» What you are asked to do
Write a continuation of the essay on the single version of the truth, starting right after its final sentence.

» Selected passage
◇ ◇ ◇
The Fallacy of the Single Version of the Truth

The Fallacy of the Single Version of the Truth

This is a re-publication. First published Sep 30, 2013 on Supply Chain Insights community, now offline.

In recent years I have heard a lot of companies striving for a single demand forecast across all departments and functions to serve as a so-called single version of the truth. I am of the opinion that this goal, however lofty, is both unattainable and undesirable. Or as Lora puts it: "unrealistic and misguided". [removed dead link to a Lora Cecere article on Supply Chain Insights community]

It wasn't too long ago that she too openly professed the single number forecast. I can still clearly recall listening in on a webinar and for the first time (on this topic) hearing her brazenly go against the mainstream opinion. I did not feel merely supported in what I had believed all along; I felt proud for her that she took a stand. It was not a popular opinion to have at the time, and may still not be. But like so many things, once you realize something is fundamentally flawed, you cannot support it anymore. It is the brave and opinionated ones among us that take it a step further and make it a point to expose the truth, even if it means contradicting ourselves on earlier beliefs. Chapeau Lora!
◇ ◇ ◇
» Extracted records
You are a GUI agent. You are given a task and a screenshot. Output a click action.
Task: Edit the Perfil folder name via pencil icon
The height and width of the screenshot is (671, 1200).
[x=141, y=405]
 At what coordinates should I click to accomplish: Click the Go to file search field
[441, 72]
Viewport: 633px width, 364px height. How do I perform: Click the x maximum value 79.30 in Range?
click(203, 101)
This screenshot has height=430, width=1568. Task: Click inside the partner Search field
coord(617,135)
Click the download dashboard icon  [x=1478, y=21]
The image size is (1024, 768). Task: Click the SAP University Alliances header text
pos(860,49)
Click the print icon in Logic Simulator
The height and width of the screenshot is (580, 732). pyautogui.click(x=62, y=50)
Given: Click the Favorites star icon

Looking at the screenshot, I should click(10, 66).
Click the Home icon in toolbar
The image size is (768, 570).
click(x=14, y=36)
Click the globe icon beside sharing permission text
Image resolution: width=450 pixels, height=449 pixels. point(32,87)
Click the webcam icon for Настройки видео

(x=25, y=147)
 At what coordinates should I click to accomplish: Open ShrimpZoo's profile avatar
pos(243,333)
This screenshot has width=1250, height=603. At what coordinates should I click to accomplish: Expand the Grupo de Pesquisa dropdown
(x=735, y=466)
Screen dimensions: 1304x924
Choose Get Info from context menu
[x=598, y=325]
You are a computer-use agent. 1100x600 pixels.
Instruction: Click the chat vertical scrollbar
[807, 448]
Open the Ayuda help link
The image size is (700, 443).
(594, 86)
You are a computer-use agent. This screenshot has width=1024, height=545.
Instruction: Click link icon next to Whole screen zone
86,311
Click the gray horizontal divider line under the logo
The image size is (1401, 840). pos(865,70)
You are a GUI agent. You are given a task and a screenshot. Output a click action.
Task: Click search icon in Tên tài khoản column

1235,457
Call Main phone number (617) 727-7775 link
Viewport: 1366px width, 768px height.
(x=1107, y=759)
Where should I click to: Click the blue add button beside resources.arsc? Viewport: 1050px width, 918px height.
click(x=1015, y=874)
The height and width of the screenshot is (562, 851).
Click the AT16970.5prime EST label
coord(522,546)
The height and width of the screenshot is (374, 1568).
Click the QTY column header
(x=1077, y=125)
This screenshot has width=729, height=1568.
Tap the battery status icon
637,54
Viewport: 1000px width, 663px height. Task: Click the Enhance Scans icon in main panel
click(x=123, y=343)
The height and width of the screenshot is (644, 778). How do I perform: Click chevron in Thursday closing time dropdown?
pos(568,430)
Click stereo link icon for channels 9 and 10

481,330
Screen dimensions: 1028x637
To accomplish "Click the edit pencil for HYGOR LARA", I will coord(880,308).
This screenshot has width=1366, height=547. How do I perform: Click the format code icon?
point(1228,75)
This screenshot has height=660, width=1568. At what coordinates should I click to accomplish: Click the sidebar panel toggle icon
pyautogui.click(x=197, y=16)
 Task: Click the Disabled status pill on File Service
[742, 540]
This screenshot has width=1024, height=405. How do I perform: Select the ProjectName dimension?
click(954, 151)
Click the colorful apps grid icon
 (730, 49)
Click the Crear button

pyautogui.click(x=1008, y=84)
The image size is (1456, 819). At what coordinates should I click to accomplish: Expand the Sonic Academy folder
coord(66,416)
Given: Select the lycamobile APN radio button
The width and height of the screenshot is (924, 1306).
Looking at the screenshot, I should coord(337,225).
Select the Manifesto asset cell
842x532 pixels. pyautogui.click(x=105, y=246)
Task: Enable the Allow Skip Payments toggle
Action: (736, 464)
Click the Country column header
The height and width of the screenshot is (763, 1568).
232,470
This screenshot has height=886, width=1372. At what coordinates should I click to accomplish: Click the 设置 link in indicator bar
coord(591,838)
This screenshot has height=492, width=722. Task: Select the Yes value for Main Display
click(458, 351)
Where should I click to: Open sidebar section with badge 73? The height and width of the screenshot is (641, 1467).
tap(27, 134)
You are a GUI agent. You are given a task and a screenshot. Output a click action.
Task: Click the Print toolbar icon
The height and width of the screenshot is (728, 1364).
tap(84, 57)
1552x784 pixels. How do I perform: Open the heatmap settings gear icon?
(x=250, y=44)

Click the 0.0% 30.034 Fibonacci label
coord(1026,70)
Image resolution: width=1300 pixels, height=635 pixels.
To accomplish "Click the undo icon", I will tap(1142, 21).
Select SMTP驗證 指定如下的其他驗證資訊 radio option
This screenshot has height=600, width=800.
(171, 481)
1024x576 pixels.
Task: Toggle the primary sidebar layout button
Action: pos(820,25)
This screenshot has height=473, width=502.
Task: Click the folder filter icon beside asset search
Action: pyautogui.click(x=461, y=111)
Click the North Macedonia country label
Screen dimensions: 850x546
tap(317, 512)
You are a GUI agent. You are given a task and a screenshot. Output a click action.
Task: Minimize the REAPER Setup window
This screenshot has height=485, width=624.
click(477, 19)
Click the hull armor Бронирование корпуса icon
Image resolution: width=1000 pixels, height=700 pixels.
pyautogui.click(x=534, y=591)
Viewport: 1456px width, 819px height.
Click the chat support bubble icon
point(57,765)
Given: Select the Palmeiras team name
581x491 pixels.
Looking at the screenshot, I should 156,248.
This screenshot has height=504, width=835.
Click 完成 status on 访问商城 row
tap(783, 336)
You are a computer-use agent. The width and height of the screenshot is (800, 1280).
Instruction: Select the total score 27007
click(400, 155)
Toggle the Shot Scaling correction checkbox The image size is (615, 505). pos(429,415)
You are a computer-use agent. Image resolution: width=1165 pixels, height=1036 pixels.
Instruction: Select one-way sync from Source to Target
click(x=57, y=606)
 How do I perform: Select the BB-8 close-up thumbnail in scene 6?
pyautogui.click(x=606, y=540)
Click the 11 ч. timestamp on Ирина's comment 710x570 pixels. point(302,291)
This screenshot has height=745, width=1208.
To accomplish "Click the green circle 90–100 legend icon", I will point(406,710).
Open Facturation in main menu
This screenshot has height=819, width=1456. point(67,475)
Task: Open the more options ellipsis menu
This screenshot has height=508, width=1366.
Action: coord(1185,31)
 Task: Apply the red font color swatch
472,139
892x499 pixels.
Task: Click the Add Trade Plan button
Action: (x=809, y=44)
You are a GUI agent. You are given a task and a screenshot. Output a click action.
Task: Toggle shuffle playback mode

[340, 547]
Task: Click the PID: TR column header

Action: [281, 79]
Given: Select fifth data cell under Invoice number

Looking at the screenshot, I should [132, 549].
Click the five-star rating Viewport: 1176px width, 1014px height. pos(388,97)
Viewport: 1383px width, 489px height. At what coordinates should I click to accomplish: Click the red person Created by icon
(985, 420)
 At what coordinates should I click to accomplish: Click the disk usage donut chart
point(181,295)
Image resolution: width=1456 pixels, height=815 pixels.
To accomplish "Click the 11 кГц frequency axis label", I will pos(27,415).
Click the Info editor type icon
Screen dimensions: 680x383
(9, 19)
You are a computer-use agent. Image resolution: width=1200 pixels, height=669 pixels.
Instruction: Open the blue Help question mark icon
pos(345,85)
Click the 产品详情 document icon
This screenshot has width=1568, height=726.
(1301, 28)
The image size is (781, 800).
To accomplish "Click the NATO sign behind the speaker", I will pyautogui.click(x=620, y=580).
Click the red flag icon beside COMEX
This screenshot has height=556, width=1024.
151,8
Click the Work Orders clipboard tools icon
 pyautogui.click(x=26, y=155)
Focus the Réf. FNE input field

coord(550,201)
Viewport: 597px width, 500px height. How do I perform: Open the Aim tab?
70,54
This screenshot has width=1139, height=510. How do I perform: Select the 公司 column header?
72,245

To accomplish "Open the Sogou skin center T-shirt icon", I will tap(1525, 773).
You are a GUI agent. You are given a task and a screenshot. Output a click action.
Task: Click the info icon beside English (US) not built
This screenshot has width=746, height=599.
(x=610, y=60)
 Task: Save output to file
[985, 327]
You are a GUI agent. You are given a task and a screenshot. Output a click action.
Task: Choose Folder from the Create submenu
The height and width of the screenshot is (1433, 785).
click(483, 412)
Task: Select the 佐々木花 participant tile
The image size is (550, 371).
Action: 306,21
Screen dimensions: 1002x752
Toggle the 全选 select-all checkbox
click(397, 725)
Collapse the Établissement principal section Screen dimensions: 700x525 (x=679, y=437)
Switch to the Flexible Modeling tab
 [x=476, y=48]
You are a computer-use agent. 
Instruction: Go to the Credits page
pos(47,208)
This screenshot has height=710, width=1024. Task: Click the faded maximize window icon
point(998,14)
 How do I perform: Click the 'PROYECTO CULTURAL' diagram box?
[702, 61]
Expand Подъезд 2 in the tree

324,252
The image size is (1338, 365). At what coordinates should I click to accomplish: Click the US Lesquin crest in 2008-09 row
◇ ◇ ◇
» Right answer
While I believe that the single number forecast is not the answer, I also do not endorse departments working in isolated silos. The problems caused by the latter have been a primary driver for the quest of the former. If we were black-and-white thinkers this would constitute a catch-22. I believe the answer is in the middle somewhere; a shade of gray, and if the single version of the truth is the white end of the spectrum, the answer would be a light shade of gray, but not quite white.

The reason the single number forecast is unattainable is because every department not only has different objectives (causing different biases) but they all have different baselines to which they apply their efforts. The biases are important, they cause a natural friction that no executive mandate can remove. Operations will never accept the sales forecast because it is always positively biased, usually severely so. Conversely, sales will never accept the operational forecast since it is constrained and not a true representation of demand. The budget is frequently not grounded in any supply chain reality, rather framed in terms of ambitious targets and based on politics and sandbagging by various departments trying to secure their portion of it. Each of these has a clear purpose, and admittedly in most companies, many of these processes are not working optimally. But even if they are driven appropriately the biases will not completely disappear, and the different baselines will always remain.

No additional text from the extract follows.